En délaissant le social au profit du culturel, la « gauche » s’est encore pliée aux injonctions du PPA. Comme l’écrit Gérard Noiriel, « la stratégie prônée par Serge July et Libération au début des années 1980 visant à lutter contre l’image négative des immigrés en pariant sur les ‘‘beurs’’ a échoué, parce qu’elle était fondée sur l’occultation de l’appartenance sociale des personnes concernées […]. Lorsque la dimension sociale est oubliée, les stéréotypes peuvent fonctionner quasiment tout seuls car les problèmes qui sont dus à la misère, au chômage, etc., sont attribués à l’origine, à la religion, à la nationalité . [6] »

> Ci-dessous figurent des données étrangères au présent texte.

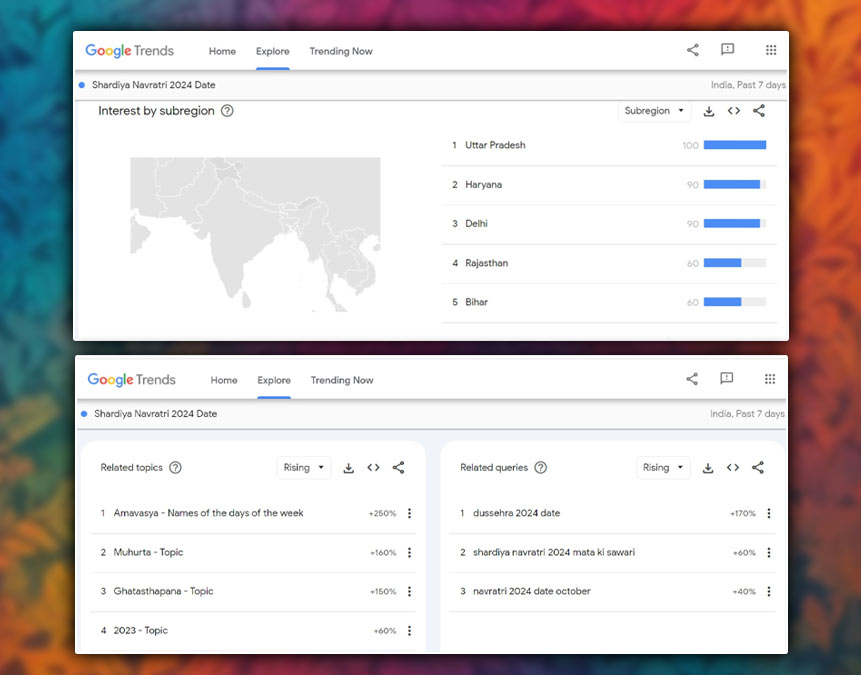Image resolution: width=861 pixels, height=675 pixels.
Task: Open embed code for Interest by subregion
Action: click(734, 111)
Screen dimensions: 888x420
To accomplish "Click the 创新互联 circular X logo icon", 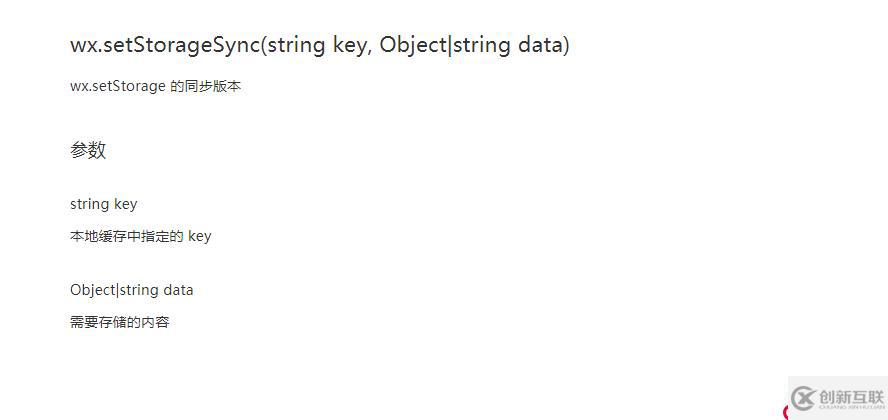I will 803,398.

Dès lors, le discours stigmatisant peut s’afficher avec ostentation. L’affaire du foulard en 1989 et la guerre du Golfe achèveront de décomplexer les journalistes. Les images assimilant islam et fanatisme se multiplient  : Le Nouvel Observateur dédie sa couverture à une femme en tchador et titre « Fanatisme  : la menace religieuse » (5.10.89). Le Point s’interroge  : « Faut-il laisser entrer l’islam à l’école  ? », tandis qu’un dessin de Konk, dans Le Figaro, représente une enseignante questionnant une élève voilée  : « Dis-moi quelle est la date de la victoire… euh  ! je veux dire de la défaite de Poitiers » (2.11.89).

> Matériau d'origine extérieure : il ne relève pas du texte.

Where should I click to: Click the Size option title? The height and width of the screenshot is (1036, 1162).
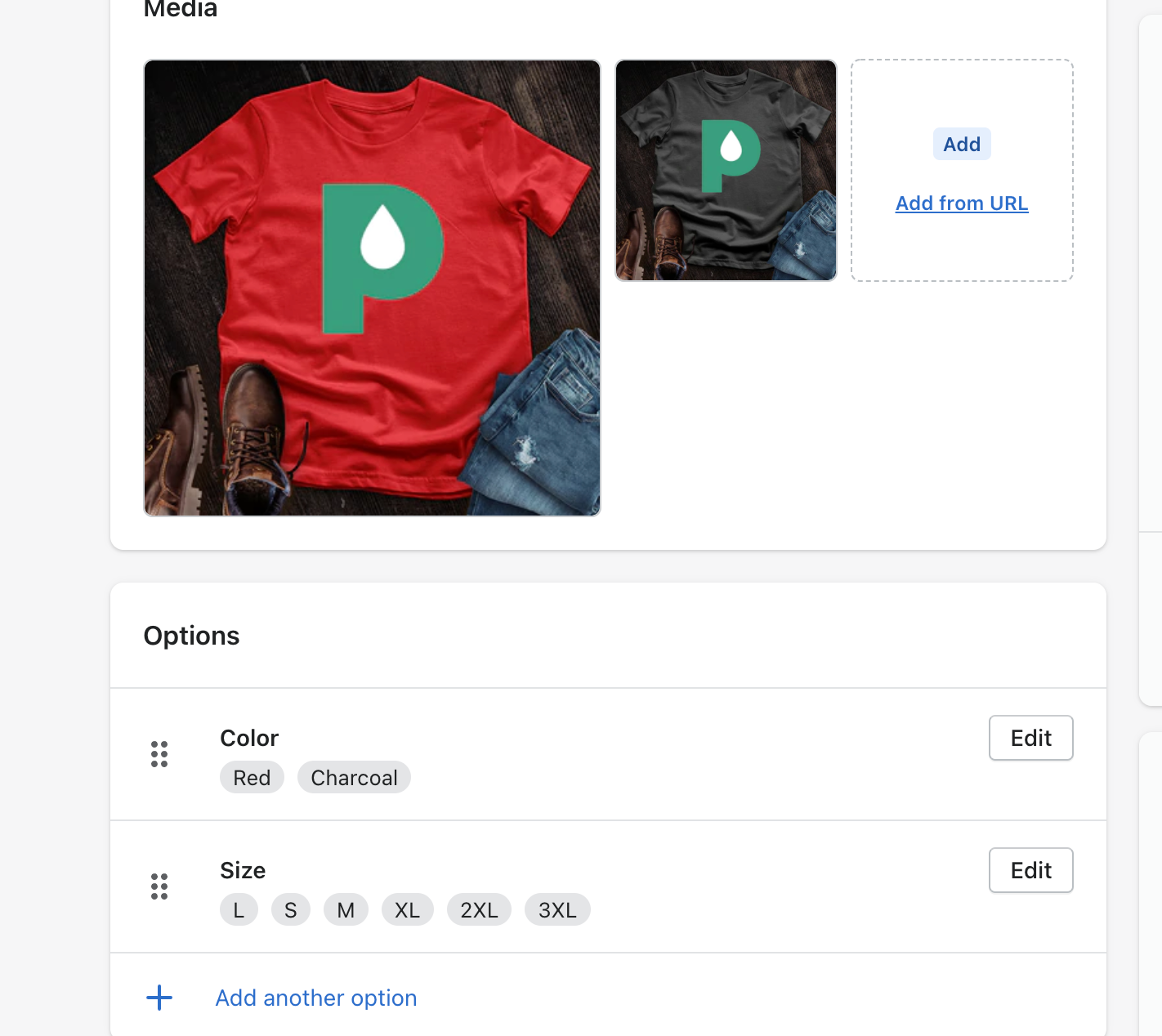pos(243,870)
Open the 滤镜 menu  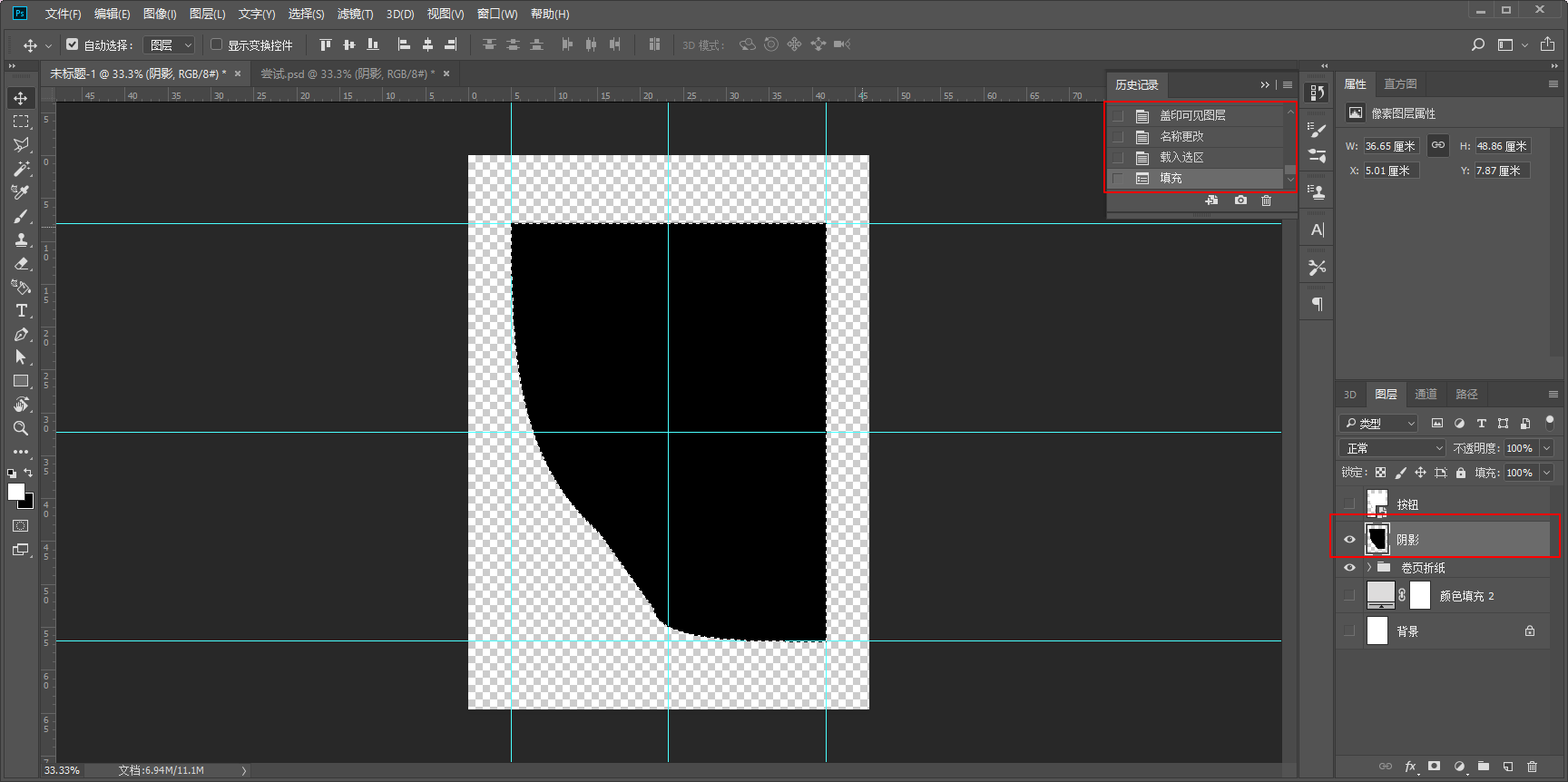tap(355, 14)
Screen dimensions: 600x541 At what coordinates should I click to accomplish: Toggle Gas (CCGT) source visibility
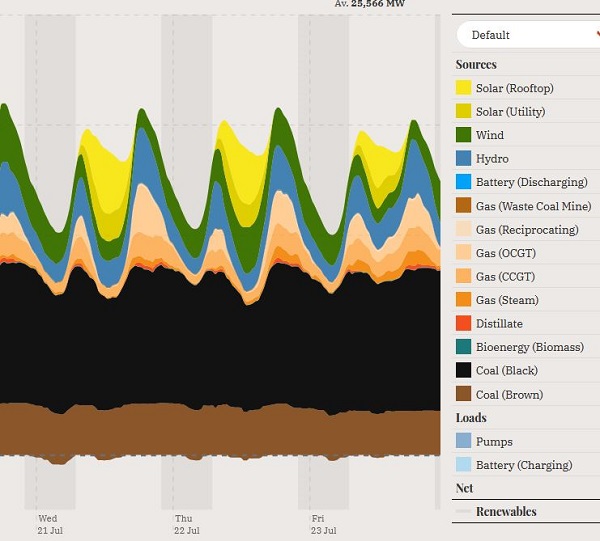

En 1991, l’imminence de l’attaque en Irak fait trembler les rédactions, qui craignent, bien avant Jacques Marseille, le déclenchement d’une guerre civile en France  : « En cas de guerre, de quel côté seront-ils  ? […] Quoi qu’on fasse, quoi qu’on dise, le beur de Saint-Denis se sentira toujours plus proche de ses frères qui conspuent la France dans les rues d’Alger et de Tunis » (Le Figaro, 25.1.91). La même rhétorique de suspicion se répand dans les articles du Monde, qui considère que les « beurs » sont partagés « entre la fierté et la crainte » et que Saddam Hussein peut incarner, pour eux, une revanche « contre les humiliations subies depuis plusieurs années » (17.1.91). Sur TF1, Charles Villeneuve analyse  : « C’est la guerre du monde civilisé contre les Arabes  [7]. » Quelques années plus tard, évoquant le traitement de la Guerre du Golfe par sa chaîne, un ancien rédacteur en chef de TF1 se souviendra  : « Tous les courants de pensée qui traversent cette rédaction se sont retrouvés d’accord sur la façon d’agir avec Mougeotte [le directeur d’antenne], qui, lui, pourtant, parlait de “bougnoules” et de “ratons” [8]. » Preuve que le langage des élites s’est démocratisé  : en 2008, les troupes du ministère de l’Identité nationale parlent le Mougeotte en pleine rue.

Notes

[1] Gérard Noiriel, Immigration, antisémitisme et racisme en France (XIXe-XXe siècle). Discours publics, humiliations privées, Fayard, 2007.

[2] Pierre Mauroy, cité dans Gérard Noiriel, op. cit., 2007, p. 613.

[3] En 2004, on compte 4,9 millions d’immigrés en France, soit 8,1 % de la population totale. Insee Première, n° 1098, août 2006.

[4] Cité par Pierre Tévanian et Sylvie Tissot, Dictionnaire de la lepénisation des esprits, Dagorno, 2002.

[5] Voir Le Plan B n° 10, octobre 2007.

[6] Gérard Noiriel, op. cit., 2007, p. 656.

[7] Cité par Serge Halimi, Les Nouveaux Chiens de garde, Raisons d’agir, 1997, réed. 2005.

[8] Cité par Christophe Nick et Pierre Péan, TF1, un pouvoir, Fayard, 1997.